• **EXERCISE AIM**
In the data below, retype exactly the line that contains "You are a computer-use" and every line after it, through the last.

=====

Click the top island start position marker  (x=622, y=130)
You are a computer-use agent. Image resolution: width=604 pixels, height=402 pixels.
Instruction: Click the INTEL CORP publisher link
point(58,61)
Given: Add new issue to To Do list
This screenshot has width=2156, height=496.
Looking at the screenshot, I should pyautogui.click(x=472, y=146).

=====

• **ANSWER FOR THIS EXERCISE**
You are a computer-use agent. Image resolution: width=604 pixels, height=402 pixels.
Instruction: Click the INTEL CORP publisher link
point(58,61)
Given: Add new issue to To Do list
This screenshot has width=2156, height=496.
Looking at the screenshot, I should pyautogui.click(x=472, y=146).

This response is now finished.